Das Bundesverfassungsgericht hat diese Rechtsprechung jüngst bestätigt (Nichtannahmebeschluss vom 8.11.2011 – 1 BvR 2007/11) und ausgeführt, dass die Anrechnung einer Einkommensteuererstattung das Grundrecht aus Art. 14 Abs. 1 Grundgesetz – GG – unberührt lasse. Denn damit werde nicht der Steuererstattungsanspruch verkürzt, sondern vielmehr der Sozialleistungsanspruch, der aber bei steuerfinanzierten Fürsorgeleistungen wie denen nach dem SGB II nicht unter dem Schutz der Eigentumsgarantie stehe.

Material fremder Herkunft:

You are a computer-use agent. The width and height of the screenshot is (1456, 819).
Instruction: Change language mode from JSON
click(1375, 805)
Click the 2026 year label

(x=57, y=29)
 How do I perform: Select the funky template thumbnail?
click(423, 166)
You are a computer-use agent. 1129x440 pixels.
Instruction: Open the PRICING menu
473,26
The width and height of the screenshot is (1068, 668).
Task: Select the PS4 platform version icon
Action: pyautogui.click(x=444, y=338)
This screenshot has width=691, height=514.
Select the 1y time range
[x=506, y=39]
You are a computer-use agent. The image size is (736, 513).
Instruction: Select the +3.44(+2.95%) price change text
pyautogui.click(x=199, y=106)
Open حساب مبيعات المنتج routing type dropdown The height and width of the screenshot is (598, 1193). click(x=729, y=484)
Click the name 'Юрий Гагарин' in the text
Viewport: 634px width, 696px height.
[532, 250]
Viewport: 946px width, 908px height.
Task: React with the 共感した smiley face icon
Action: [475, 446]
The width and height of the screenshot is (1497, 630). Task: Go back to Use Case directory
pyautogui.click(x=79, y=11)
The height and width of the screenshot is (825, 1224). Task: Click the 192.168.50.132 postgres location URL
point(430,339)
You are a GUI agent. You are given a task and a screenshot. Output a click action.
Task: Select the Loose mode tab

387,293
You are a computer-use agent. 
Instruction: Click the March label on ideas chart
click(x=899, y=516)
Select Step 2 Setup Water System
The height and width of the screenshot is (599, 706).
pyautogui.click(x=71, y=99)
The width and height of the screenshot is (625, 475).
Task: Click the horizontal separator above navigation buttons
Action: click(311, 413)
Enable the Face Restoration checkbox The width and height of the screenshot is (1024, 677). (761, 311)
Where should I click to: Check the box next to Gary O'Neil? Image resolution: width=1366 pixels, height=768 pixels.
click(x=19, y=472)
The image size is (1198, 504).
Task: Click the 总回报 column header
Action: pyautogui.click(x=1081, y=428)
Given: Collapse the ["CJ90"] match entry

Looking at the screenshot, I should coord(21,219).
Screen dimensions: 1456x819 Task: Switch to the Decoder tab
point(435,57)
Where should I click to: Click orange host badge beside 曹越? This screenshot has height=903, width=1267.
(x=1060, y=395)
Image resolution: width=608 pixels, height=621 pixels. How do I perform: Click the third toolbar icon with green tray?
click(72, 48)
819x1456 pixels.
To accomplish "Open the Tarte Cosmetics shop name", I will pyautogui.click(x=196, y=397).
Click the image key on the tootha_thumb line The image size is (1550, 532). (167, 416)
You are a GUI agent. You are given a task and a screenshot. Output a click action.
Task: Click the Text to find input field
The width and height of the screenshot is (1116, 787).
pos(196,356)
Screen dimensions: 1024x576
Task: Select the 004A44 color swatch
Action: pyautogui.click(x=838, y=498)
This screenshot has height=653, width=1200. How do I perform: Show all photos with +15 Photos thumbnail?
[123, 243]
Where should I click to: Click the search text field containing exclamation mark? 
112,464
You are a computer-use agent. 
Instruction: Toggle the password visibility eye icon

Steht damit die Anrechnungsfähigkeit der Steuerrückerstattungen fest, ist auch die Berechnung des Sozialgerichts im Einzelnen nicht zu beanstanden.

Die Kostenentscheidung folgt aus § 193 SGG.

Die Revision ist nicht nach § 160 Abs. 2 SGG zuzulassen. Es liegen keine die Zulassung der Revision rechtfertigenden Gründe im Sinne des § 160 Abs. 2 Nrn. 1 und 2 SGG vor. Weder ist der Sache grundsätzliche Bedeutung beizumessen noch beruht die Entscheidung des Senats auf einer Abweichung von der Rechtsprechung des Bundessozialgerichts, des Gemeinsamen Senats der der obersten Gerichtshöfe des Bundes oder des Bundesverfassungsgerichts.